"""

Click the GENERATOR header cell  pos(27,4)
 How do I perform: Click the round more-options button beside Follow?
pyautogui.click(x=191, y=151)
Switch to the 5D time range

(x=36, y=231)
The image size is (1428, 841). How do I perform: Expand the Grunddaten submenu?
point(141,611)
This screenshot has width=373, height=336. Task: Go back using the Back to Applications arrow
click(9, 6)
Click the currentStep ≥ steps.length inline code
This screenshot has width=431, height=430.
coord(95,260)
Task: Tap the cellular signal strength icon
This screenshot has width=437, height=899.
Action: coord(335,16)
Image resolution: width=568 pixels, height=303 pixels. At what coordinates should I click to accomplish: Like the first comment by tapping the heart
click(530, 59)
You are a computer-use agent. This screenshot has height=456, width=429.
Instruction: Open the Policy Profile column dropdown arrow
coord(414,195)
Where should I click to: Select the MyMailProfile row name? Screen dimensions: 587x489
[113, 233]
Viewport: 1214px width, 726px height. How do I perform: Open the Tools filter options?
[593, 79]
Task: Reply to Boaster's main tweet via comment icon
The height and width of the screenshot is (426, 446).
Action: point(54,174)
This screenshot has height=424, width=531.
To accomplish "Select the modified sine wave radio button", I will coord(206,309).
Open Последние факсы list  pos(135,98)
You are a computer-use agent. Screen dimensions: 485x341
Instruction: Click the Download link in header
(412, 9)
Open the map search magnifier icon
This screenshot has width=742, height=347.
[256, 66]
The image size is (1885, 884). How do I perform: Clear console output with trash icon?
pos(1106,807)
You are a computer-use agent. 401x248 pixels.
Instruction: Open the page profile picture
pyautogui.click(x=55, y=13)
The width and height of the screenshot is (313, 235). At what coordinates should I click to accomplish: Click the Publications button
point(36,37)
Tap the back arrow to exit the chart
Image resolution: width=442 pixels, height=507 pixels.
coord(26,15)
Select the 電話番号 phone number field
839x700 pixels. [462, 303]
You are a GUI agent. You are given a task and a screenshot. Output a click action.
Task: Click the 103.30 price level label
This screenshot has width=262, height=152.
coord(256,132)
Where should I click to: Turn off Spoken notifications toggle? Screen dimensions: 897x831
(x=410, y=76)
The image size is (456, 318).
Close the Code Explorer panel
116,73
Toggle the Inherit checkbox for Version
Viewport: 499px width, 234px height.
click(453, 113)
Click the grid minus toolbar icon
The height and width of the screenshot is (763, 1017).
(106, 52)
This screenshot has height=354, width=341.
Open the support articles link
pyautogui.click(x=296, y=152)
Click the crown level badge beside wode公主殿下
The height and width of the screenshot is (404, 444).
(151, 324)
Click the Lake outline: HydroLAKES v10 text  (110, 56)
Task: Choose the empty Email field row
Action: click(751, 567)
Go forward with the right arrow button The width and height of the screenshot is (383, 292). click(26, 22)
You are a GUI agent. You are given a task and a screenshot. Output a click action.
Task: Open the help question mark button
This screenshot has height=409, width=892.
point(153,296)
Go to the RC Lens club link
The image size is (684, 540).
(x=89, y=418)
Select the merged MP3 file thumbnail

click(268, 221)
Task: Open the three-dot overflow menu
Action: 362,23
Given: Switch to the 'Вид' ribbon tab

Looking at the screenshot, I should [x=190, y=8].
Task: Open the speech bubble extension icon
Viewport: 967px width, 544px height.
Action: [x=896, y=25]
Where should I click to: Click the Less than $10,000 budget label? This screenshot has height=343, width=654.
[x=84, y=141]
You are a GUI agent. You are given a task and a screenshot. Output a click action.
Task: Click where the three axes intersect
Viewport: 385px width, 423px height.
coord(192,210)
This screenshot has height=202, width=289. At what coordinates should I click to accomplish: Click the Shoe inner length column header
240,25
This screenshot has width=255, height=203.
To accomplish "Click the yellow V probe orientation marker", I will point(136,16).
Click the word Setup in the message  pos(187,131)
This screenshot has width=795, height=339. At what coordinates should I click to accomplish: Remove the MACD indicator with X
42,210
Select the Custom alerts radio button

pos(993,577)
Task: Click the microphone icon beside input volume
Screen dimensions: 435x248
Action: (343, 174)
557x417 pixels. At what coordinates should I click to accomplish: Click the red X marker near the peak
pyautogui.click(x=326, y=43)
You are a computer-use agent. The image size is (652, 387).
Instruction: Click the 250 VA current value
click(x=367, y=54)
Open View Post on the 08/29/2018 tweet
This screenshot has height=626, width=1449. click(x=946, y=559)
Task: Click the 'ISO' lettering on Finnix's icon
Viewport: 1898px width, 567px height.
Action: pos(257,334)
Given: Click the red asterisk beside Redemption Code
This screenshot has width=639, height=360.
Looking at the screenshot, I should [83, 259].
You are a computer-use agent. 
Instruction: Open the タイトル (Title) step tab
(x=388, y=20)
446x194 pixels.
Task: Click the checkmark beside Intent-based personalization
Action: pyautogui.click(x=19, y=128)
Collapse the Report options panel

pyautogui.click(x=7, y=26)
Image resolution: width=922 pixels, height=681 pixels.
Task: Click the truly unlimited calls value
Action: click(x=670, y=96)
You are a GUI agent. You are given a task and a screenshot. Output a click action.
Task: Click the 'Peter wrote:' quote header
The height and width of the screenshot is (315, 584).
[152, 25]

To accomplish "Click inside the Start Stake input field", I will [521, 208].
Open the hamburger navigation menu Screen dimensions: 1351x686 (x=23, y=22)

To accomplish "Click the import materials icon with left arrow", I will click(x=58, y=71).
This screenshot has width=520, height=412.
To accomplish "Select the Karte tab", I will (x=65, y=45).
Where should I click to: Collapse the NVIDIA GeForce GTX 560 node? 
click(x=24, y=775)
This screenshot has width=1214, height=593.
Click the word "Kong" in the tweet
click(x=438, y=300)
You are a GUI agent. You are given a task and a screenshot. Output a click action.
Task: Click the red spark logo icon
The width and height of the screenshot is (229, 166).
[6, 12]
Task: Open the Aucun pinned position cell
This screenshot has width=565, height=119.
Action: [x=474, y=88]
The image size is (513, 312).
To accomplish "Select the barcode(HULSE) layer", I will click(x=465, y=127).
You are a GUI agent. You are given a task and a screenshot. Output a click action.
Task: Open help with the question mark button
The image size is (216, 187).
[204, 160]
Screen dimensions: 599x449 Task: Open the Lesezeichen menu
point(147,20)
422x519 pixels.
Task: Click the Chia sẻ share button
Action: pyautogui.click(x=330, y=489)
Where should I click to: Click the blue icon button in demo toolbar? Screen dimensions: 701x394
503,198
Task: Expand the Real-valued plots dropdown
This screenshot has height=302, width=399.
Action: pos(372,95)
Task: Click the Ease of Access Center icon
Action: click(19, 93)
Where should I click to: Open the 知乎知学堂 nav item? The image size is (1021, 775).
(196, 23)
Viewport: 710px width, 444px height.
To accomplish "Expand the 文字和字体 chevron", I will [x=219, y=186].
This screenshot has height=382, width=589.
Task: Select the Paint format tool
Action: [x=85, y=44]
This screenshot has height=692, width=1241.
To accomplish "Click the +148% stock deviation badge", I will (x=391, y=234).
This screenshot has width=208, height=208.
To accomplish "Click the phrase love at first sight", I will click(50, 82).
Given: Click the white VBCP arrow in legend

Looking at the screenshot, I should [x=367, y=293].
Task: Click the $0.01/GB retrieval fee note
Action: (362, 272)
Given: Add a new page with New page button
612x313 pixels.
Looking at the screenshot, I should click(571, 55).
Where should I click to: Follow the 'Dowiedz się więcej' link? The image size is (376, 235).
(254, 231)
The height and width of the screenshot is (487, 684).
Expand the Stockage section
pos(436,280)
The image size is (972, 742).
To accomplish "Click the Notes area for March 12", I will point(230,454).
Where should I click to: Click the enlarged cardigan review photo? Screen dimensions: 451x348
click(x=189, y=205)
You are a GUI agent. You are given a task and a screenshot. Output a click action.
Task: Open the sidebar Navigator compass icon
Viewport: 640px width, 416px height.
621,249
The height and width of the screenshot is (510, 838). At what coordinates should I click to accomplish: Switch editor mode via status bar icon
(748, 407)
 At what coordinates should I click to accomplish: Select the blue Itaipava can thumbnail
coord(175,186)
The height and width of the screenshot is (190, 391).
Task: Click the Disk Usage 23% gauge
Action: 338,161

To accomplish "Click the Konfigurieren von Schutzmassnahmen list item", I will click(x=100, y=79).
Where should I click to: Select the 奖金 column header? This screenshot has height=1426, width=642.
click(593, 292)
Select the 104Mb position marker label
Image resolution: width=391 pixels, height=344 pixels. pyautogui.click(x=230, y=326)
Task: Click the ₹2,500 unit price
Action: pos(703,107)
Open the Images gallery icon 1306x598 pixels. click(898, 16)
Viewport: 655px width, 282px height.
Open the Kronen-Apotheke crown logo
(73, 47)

"""

▸ **Task statement**
For the string "computer", show each line of the listing where it appears.

▸ **Written reply**
You are a computer-use agent. This screenshot has height=456, width=429.
You are a computer-use agent. Screen dimensions: 485x341
You are a computer-use agent. 401x248 pixels.
You are a computer-use agent. The image size is (652, 387).
You are a computer-use agent. 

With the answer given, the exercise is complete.